The Virginia Consortium to Advance Healthcare in Appalachia will bring together the UVA Center for Telehealth, the Healthy Appalachia Institute at the University of Virginia’s College at Wise, the Southwest Virginia Health Authority, the Health Wagon, Tri-Area Health and Ballad Health to help more residents get care using innovative telehealth models. 

Their goal: improve outcomes for patients with COVID-19 and chronic health conditions that have been worsened by the pandemic, along with establishing a long-term blueprint for providing care in rural communities. 

“We look forward to working with our colleagues at the Healthy Appalachia Institute at UVA Wise, the Southwest Virginia Health Authority and with partner healthcare systems and providers across the region to develop a contemporary strategic plan, a ‘Blueprint for Health and Health Related Prosperity,’” said Karen S. Rheuban, MD, director of the UVA Center for Telehealth. “Funding from the U.S. Department of Agriculture will also enable us to begin to implement the blueprint, to expand access to care through telehealth tools and provide training for a broad range of healthcare professionals.” 

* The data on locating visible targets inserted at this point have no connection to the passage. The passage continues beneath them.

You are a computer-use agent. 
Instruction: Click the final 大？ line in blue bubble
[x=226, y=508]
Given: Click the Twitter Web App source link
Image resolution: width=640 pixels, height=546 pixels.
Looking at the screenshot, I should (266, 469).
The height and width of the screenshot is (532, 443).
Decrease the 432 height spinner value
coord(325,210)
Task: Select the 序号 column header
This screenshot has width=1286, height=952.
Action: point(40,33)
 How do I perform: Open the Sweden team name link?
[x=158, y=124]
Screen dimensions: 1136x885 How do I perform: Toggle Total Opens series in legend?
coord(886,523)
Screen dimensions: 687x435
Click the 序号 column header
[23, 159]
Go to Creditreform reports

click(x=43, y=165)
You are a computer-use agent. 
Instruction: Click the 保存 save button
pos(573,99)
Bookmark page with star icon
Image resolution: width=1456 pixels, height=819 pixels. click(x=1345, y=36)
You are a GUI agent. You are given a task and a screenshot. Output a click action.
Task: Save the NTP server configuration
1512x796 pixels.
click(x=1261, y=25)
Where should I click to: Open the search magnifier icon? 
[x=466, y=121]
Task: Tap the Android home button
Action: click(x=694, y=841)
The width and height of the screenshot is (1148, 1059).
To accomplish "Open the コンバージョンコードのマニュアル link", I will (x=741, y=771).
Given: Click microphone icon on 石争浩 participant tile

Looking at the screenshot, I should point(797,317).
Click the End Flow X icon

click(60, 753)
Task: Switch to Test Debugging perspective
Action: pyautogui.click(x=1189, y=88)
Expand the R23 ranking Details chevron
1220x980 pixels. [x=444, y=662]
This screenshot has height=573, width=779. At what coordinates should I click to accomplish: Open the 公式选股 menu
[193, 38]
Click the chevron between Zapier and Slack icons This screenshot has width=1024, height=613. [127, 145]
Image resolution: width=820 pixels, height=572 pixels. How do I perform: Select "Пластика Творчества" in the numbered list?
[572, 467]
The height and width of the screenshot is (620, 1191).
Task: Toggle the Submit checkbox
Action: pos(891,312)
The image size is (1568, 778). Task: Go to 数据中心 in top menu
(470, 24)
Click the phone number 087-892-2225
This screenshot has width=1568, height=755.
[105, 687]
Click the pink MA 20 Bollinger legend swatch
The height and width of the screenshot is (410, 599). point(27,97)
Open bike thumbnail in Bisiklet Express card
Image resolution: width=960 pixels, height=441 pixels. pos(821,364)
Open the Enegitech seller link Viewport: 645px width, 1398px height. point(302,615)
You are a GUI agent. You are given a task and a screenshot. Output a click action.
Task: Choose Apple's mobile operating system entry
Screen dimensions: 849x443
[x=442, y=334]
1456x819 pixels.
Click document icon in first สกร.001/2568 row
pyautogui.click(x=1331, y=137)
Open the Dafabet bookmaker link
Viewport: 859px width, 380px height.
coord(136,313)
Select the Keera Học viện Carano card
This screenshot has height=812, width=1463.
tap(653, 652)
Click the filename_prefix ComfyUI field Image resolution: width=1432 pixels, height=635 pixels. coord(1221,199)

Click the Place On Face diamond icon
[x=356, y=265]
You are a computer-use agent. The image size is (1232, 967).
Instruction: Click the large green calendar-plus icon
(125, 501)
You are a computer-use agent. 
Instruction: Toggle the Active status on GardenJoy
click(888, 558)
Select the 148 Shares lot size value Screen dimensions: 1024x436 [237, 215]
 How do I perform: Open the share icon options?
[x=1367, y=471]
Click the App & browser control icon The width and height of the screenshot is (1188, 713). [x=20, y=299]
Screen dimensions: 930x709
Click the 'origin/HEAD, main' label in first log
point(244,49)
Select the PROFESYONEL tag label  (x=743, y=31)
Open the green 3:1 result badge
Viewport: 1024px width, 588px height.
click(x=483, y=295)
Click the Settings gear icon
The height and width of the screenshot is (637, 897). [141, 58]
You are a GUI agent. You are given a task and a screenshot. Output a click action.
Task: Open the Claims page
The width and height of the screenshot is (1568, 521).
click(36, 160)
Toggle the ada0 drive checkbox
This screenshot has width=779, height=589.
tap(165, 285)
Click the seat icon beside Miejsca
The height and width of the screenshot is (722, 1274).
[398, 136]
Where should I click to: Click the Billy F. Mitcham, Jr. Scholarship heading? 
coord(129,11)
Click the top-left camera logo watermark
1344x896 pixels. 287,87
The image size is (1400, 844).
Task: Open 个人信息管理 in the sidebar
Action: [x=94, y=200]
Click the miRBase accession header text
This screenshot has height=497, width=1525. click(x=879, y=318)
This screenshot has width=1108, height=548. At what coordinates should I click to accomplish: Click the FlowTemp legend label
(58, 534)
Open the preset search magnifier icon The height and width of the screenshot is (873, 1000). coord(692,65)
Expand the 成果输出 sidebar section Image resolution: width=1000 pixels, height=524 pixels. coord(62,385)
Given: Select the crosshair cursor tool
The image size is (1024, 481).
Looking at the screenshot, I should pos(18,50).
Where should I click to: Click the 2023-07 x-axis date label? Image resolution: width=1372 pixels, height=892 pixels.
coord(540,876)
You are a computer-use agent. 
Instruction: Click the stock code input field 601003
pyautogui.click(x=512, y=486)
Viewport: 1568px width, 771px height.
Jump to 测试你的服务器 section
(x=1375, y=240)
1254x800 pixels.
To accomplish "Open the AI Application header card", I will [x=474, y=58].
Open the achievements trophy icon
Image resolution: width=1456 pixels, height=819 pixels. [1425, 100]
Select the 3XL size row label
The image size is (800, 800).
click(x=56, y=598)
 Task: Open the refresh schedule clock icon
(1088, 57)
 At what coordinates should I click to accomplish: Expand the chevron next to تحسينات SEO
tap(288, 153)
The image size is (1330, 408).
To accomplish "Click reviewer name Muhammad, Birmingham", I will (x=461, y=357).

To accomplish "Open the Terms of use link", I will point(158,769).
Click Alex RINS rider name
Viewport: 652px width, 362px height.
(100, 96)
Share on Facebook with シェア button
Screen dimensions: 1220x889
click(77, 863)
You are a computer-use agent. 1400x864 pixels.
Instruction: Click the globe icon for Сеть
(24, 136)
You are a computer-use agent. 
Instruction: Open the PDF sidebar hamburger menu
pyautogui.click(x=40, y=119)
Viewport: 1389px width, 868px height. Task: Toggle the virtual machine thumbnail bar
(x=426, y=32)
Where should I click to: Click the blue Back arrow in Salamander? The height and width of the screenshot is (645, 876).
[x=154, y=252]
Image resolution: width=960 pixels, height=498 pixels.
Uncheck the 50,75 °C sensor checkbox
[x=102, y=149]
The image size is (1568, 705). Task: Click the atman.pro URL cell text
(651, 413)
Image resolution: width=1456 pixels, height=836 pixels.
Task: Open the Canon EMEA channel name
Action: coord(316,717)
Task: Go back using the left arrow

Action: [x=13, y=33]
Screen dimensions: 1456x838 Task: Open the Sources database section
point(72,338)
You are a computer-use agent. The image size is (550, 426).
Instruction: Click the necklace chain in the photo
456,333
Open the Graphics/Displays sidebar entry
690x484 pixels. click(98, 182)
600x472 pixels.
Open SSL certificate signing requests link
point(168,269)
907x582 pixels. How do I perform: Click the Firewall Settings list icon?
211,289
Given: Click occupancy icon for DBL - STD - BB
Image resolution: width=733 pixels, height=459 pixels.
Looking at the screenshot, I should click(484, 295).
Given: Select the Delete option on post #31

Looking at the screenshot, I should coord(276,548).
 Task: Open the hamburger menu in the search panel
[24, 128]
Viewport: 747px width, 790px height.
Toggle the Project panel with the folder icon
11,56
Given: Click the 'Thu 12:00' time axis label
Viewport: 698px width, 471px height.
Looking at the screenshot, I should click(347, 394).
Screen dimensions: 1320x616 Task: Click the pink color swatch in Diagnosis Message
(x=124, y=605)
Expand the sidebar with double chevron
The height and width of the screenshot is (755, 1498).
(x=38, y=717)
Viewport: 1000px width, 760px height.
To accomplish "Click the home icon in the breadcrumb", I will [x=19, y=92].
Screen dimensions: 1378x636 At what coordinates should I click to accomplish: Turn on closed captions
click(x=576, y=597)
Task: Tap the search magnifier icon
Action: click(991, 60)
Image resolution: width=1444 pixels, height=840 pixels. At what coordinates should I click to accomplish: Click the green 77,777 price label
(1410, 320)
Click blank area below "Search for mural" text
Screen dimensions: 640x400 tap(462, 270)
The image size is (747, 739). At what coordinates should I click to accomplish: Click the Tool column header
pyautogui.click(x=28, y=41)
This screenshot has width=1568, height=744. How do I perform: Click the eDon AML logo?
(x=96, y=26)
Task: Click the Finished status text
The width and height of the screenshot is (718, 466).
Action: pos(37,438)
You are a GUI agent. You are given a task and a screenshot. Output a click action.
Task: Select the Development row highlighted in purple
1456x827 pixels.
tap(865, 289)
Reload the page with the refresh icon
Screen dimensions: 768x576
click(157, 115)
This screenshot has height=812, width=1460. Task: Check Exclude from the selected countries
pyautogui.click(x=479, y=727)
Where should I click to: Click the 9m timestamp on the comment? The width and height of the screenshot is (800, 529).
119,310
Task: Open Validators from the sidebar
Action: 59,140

The consortium will serve the city of Norton and 10 counties – Buchanan, Carroll, Dickenson, Grayson, Lee, Russell, Scott, Smyth, Tazewell, and Wise – that have severe shortages of physicians for both primary and specialty care and significantly worse health outcomes than elsewhere in Virginia. 

Compared with the rest of Virginia, adults ages 35 to 64 in these localities are:

30% more likely to die earlier

21% more likely to die from heart disease

14% more likely to die from diabetes

35% more likely to die from chronic obstructive pulmonary disease

10% more likely to die from stroke 

“There is an urgent need for community-academic partnerships such as this one to assess and respond to health inequities in Virginia’s Appalachian communities,” said David L. Driscoll, PhD, MPH, director of the Healthy Appalachia Institute. “Our Consortium is committed to understanding, and most importantly, responding to the determinants of population health disparities in Appalachia, including adequate access to comprehensive public health and medical services.”